DOCUMENT SEGMENT:
Clinical overview
Sagittal pelvic relationships: uterus between bladder and rectum, with the posterior fornix below the pouch of Douglas.
Surgical anatomy is the substrate every gynaecological operation, ultrasound, and clinical decision sits on. A registrar who cannot name what lies one centimetre lateral to the ureter at the level of the uterine artery, or who confuses the rectovaginal septum with the pouch of Douglas, is one slip away from injury. This chapter contrasts the normal anatomy you must know cold with the common abnormal patterns (developmental, acquired, oncological) that change the operative field — because in real practice you almost never operate on textbook anatomy.
The female genital tract develops from the paramesonephric (Müllerian) ducts. Disorders along that developmental axis (agenesis, fusion, septation) account for most congenital abnormalities and frequently coexist with renal tract anomalies. Acquired distortion — fibroids, endometriosis, adhesions from previous surgery or pelvic infection, malignancy — is the more frequent operative reality.

[Dataset entries]
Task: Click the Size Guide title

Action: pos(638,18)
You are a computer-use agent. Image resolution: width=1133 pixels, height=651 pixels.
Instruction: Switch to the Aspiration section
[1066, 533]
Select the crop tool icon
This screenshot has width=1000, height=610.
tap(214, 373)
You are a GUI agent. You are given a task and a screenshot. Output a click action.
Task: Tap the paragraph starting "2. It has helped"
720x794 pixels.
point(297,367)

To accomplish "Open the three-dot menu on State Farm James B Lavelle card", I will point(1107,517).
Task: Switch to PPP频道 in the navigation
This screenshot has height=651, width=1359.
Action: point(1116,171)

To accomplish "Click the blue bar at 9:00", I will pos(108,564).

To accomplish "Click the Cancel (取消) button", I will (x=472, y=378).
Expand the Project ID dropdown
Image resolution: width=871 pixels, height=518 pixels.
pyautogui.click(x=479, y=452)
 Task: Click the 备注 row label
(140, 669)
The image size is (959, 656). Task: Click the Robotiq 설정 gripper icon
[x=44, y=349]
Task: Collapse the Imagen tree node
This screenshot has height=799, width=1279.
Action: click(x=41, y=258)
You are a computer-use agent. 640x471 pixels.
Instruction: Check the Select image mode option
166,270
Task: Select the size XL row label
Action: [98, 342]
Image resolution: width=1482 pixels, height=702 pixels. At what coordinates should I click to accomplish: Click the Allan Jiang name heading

BRIEF 1:
List the causes of acquired distortion named in the pelvic anatomy overview.
BRIEF 2:
Pick up the pelvic anatomy overview after its last sentence and keep writing.
You won't need the rows at all.

EXERCISE OUTPUT 1:
- Fibroids
- Endometriosis
- Adhesions from previous surgery or pelvic infection
- Malignancy

EXERCISE OUTPUT 2:
Core knowledge

Uterine supports and the water-under-the-bridge relationship: the uterine artery crosses the ureter near the cervix.
External genitalia (vulva). Mons pubis, labia majora (homologous to scrotum), labia minora (which split anteriorly into the prepuce and frenulum of the clitoris), clitoris (glans, body, two crura), vestibule (containing the urethral and vaginal openings, paraurethral Skene's glands, and bilateral Bartholin's glands at 4 and 8 o'clock). Innervation is mostly pudendal (S2–S4); the anterior vulva receives ilioinguinal and genitofemoral branches.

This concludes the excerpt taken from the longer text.